3:59.99 wrote:
Training begins saturday. 50-60 miles a week going up to a peak of around 70-80 miles. High quality. Lots of weightlifting for the legs and core work 4-5 times a week. Lots of hill work. Drills daily. Cross training daily as well. Time trial once a week seeing how long I can sustain a 60s/lap pace. Splits will be recorded every 200m.
All training and time trial results will be posted here.
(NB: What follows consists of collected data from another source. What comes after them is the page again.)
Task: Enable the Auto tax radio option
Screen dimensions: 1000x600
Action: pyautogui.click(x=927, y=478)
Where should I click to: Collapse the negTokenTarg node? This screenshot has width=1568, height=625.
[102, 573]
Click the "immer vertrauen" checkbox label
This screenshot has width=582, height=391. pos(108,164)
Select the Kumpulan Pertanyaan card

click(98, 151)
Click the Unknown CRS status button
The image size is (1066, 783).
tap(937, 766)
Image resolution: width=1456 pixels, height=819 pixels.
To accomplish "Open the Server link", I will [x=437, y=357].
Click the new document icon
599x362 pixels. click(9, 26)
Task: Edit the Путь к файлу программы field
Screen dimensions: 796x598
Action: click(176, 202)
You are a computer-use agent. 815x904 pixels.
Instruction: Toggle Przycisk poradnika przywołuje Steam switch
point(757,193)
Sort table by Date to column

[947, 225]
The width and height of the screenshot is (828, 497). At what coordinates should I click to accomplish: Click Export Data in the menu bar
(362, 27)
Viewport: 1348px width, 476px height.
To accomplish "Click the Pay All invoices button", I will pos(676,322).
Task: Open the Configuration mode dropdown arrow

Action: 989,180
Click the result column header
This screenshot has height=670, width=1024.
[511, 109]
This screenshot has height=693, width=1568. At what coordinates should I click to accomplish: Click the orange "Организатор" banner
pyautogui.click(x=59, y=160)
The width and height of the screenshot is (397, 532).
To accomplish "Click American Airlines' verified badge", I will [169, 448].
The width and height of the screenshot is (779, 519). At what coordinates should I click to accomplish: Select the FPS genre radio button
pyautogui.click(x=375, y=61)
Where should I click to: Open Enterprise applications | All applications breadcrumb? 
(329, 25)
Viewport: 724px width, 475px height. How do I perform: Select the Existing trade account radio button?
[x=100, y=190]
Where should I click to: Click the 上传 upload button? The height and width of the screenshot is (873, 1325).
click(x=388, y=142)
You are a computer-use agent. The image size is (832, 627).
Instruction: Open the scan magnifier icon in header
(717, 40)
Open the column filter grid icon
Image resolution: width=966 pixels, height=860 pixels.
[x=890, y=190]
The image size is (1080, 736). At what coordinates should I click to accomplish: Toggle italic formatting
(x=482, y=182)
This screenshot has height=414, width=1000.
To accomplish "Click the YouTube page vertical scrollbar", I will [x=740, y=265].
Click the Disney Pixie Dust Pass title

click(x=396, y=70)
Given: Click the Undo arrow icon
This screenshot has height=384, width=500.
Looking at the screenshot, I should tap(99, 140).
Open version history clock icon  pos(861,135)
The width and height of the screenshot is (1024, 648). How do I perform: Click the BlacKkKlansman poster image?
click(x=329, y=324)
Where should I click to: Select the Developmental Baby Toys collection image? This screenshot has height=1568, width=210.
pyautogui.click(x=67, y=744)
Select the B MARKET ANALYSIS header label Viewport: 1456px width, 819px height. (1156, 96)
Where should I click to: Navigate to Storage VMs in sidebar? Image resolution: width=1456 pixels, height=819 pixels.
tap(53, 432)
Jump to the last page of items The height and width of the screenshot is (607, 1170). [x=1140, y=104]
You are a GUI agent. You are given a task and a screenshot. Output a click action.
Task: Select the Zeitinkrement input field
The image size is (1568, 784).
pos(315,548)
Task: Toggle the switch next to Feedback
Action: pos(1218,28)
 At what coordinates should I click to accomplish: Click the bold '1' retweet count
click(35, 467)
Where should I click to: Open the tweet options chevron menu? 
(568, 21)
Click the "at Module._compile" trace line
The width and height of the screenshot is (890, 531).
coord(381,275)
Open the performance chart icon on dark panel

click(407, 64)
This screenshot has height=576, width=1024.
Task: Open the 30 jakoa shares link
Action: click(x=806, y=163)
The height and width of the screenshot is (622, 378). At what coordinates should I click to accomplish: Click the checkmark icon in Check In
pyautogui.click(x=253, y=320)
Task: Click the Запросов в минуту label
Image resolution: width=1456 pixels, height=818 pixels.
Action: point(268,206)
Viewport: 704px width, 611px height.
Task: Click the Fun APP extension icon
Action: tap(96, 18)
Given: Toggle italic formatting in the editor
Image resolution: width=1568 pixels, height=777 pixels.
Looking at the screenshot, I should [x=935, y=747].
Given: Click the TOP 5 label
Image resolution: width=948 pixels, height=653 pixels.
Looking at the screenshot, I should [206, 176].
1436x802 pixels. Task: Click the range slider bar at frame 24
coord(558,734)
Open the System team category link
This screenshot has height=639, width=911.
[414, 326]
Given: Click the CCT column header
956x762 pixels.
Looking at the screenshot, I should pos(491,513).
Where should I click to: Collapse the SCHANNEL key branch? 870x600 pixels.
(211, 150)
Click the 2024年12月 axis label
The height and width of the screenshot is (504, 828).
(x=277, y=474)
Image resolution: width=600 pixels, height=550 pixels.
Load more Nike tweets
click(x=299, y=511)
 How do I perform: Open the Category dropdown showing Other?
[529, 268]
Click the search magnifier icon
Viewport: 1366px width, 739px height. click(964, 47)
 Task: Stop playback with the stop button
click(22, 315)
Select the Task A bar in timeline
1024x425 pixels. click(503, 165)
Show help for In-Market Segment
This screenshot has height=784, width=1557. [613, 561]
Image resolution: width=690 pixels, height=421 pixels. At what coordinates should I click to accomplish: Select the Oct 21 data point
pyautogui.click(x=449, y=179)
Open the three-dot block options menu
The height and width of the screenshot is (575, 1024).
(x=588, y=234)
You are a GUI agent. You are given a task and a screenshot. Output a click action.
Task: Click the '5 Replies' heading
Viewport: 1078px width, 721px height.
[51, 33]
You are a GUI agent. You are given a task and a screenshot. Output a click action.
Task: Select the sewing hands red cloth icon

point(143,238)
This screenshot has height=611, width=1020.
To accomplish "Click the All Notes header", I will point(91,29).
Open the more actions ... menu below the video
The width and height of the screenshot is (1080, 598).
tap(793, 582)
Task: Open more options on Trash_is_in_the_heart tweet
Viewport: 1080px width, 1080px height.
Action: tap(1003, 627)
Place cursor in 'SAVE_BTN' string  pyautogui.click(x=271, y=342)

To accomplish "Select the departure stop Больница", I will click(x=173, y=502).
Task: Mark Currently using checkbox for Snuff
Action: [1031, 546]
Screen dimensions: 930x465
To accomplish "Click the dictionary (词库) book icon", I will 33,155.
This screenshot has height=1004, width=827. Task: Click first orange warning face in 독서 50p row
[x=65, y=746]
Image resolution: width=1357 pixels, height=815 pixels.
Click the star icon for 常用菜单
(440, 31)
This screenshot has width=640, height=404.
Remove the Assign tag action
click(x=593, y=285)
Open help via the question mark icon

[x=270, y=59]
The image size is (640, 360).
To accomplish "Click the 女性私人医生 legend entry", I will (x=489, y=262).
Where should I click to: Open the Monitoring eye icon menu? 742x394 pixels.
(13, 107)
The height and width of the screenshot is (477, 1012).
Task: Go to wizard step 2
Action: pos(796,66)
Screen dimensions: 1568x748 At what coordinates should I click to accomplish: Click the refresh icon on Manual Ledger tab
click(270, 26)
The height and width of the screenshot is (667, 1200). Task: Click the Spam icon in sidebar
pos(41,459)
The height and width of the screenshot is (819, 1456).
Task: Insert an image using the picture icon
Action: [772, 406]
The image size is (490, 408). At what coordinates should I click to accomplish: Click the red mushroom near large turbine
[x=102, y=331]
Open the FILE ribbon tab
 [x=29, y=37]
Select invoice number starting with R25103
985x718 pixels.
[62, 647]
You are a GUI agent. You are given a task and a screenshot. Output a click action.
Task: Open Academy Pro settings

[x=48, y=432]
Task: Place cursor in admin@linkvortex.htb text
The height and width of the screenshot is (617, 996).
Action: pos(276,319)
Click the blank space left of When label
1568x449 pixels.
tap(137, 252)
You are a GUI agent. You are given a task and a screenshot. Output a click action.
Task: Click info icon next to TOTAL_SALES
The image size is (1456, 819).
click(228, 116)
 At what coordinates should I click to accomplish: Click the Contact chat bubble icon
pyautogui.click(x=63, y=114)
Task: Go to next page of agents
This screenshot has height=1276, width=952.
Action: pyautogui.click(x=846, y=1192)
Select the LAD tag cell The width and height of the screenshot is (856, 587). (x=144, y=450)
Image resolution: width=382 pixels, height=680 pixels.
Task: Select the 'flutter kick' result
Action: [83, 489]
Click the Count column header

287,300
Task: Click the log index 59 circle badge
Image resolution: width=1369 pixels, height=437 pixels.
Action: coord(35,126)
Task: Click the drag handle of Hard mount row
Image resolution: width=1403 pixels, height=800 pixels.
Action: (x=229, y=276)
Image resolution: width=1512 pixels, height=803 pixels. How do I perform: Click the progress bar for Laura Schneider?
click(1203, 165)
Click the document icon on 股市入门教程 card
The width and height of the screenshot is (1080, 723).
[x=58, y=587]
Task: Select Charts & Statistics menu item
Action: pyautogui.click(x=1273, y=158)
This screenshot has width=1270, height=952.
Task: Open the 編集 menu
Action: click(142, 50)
So a week will look like this:
M:
AM: 10 mi HARD on hills; 20 min drills; 45 min of weights; 20 min core work -- 3 hrs
PM: 60 min cycling -- 1 hr
T:
AM: 7 mi easy; 20 min drills -- 1 hr
PM: 60 min rollerblading -- 1 hr
W:
AM: 10 mi HARD on hills; 20 min drills; 45 min of weights; 20 min core work -- 3 hrs
PM: 60 min cycling -- 1 hr
Th:
AM: 7 mi easy; 20 min drills -- 1 hr
PM: 60 min rollerblading -- 1 hr
F:
AM: 10 mi HARD on hills; 20 min drills; 45 min of weights; 20 min core work -- 3 hrs
PM: 60 min cycling -- 1 hr
S:
AM: time trial -- 59.5 pace as long as I can (3:59 mile pace); drills for 20 min -- 1 hr
PM: 60 minutes cardio in gym -- 1 hr
Su:
AM: 15 miles HARD on hills; 20 min drills; 20 min core work -- 3 hrs
PM: 120 min cycling -- 2 hrs
that is about 23 hrs/wk if you don't stretch or warmup at all for the second workout every day.
Good luck with that. You could spend just 10 hrs a week at first and cover 85 mpw, and after 16 weeks or so, 11 hrs covering 100, but that might get you to sub-4:00 too quickly.